これにより、これまで国民健康保険や国民年金に対応していた小規模事務所も、要件を満たせば社会保険への切り替えが必須となりました。

経過措置と現在の状況

この改正が施行された際、すでに5人以上の従業員を抱えていた個人事務所は速やかに手続きを行う必要がありました。現在は施行から時間が経過しており、新たに採用を行って従業員数が5人に達したタイミングで、自動的に強制適用事業所の要件を満たすことになります。手続きを怠ると、遡及して保険料を徴収されるリスクがあるため、人数のカウントには細心の注意を払うべきです。

社会保険に加入するメリットと実務上の影響

社会保険への加入は、事務所にとってコスト増という側面がある一方、経営を安定させる上で大きなメリットももたらします。

人材採用における競争力の向上

士業の業界は、資格保持者や経験者の獲得競争が激しい分野です。求職者が職場を選ぶ際、社会保険の有無は極めて重要な判断基準となります。社会保険を完備していることは「法令を遵守している健全な事務所」であることの証明であり、優秀な人材を惹きつけるための最低条件ともいえるでしょう。

福利厚生の充実による定着率改善

厚生年金への加入は、従業員の将来の受給額を増やすことにつながります。また、健康保険に加入することで、傷病手当金や出産育児一時金などの給付も受けられるようになります。
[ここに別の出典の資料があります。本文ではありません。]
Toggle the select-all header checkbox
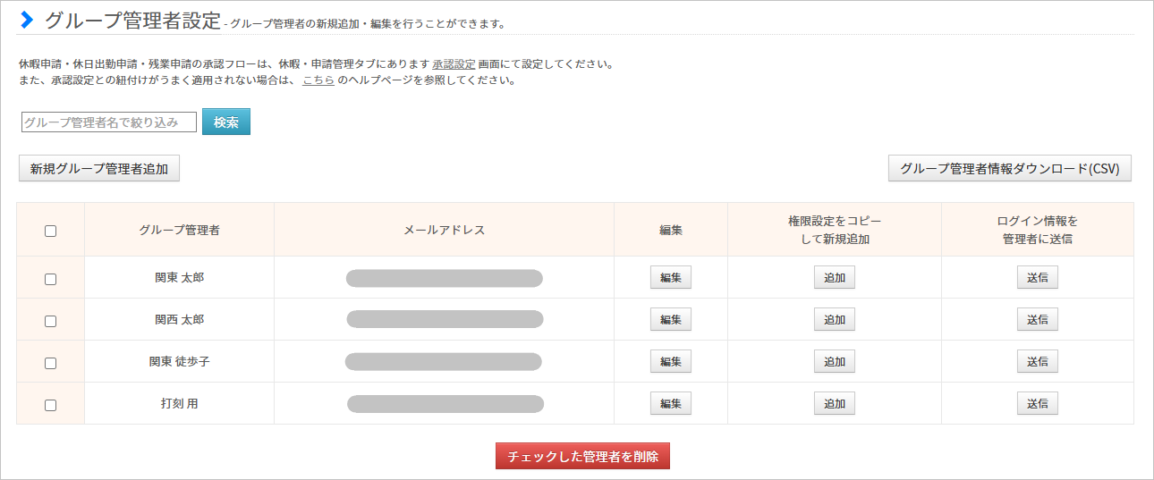 point(51,231)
これらの保障があることで、従業員は安心して長期的に働くことが可能になり、結果として事務所の定着率向上と、教育コストの削減に寄与します。

株式会社オナーズが提案する士業向けの支援

士業事務所が社会保険の手続きを行う際、日々の業務と並行して複雑な書類作成や法改正のキャッチアップを行うのは容易ではありません。株式会社オナーズでは、社会保険の手続き代行から給与計算、BPOサービスを通じて、事務所運営の効率化を支援しています。特に士業の皆様は、自らが専門家であるからこそ、事務作業をアウトソーシングすることで、本来の付加価値の高い専門業務に集中できる環境を整えることが重要です。最新の法改正に基づいた適切な運用をサポートし、リスクのない事務所経営をバックアップいたします。

まとめ

士業事務所における社会保険加入は、法人であれば必須、個人事務所でも従業員5名以上で義務となります。2022年の法改正により、多くの個人事務所が強制適用の対象に含まれるようになったため、現在のステータスを正確に把握しておく必要があります。社会保険完備は、従業員の安心感を高め、事務所の信頼性を強固にする重要なインフラです。手続きや運用に不安がある場合は、専門の外部パートナーを活用しながら、適切な管理体制を構築することをおすすめします。